**EXERCISE:**
Below are the records; locate each line with the word "value" and copy it.

**TASK MATERIAL:**
%%

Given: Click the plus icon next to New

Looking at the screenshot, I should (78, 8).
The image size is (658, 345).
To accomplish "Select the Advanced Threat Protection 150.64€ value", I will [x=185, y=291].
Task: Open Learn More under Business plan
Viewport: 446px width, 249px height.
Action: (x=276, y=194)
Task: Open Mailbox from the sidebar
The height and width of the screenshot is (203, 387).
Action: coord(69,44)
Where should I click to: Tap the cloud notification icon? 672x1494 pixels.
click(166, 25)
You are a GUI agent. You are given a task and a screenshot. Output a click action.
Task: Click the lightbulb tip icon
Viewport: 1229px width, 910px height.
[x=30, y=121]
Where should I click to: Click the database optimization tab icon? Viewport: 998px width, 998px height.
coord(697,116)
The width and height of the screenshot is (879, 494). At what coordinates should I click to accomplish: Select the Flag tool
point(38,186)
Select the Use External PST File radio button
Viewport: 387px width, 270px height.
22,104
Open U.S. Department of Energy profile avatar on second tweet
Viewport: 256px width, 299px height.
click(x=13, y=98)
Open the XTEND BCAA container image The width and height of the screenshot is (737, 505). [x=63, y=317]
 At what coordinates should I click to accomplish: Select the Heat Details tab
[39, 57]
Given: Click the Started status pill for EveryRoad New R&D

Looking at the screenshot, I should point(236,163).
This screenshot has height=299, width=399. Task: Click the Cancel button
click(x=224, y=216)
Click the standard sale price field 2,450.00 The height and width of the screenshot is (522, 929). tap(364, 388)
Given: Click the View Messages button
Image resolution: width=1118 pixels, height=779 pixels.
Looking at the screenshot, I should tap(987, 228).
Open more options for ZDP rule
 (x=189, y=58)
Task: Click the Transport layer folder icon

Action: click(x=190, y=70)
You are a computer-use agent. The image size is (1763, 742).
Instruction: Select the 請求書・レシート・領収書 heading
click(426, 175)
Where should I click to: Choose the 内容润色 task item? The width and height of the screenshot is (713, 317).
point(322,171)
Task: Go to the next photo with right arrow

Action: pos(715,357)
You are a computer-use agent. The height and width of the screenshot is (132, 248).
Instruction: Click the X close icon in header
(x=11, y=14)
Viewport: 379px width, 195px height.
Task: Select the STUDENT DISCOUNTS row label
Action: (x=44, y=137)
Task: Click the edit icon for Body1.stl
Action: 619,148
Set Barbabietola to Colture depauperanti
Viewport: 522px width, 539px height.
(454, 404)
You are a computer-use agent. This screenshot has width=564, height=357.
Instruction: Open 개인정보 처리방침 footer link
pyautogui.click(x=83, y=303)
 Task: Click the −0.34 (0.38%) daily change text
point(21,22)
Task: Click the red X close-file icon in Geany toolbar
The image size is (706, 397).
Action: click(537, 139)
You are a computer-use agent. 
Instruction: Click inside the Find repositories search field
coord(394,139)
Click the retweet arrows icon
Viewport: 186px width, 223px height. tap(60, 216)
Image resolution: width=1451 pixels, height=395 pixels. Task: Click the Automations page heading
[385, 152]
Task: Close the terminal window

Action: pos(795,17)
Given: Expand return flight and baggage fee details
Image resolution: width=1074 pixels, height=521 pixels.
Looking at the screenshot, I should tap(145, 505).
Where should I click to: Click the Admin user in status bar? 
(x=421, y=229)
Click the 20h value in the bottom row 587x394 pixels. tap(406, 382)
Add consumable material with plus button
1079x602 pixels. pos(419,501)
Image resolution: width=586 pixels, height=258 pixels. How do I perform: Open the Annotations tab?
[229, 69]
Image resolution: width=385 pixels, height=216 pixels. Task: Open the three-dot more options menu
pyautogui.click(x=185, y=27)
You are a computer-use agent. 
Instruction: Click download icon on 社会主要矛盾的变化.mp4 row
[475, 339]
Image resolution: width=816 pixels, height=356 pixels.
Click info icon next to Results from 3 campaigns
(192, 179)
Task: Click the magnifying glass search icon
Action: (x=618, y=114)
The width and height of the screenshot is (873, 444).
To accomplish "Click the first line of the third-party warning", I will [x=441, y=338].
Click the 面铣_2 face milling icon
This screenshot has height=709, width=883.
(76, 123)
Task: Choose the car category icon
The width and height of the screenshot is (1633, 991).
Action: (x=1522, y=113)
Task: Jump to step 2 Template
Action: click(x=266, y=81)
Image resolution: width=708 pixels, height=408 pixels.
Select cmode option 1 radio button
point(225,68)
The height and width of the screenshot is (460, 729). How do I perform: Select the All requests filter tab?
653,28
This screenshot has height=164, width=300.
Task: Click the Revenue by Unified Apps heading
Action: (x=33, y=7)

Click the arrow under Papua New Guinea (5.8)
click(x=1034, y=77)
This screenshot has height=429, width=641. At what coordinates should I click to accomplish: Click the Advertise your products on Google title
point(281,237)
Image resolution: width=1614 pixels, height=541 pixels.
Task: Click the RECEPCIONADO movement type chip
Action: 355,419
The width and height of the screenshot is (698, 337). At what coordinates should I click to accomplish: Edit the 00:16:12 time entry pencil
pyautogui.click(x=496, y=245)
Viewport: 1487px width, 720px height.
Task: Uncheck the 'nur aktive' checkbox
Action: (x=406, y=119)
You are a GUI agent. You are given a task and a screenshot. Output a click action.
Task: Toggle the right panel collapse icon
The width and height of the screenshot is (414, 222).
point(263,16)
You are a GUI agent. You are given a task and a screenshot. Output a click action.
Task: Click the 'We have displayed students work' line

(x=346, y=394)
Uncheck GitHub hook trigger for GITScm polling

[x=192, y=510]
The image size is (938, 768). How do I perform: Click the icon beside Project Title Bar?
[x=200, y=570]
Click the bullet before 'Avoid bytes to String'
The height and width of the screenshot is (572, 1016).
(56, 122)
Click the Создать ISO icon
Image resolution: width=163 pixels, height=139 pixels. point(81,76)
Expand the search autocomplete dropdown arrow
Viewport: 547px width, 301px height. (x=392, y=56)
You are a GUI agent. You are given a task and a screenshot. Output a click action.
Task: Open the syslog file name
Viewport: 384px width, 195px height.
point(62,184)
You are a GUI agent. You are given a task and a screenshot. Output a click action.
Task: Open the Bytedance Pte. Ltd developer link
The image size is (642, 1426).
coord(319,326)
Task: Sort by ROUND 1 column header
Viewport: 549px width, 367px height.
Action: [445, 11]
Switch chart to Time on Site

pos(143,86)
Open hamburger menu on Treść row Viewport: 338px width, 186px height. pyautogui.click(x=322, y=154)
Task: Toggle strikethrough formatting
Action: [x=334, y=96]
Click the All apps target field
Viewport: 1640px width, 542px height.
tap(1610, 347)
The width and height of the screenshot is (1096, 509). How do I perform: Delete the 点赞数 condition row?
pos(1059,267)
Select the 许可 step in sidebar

%%

**RESULT OF THE EXERCISE:**
To accomplish "Select the Advanced Threat Protection 150.64€ value", I will [x=185, y=291].
Click the 20h value in the bottom row 587x394 pixels. tap(406, 382)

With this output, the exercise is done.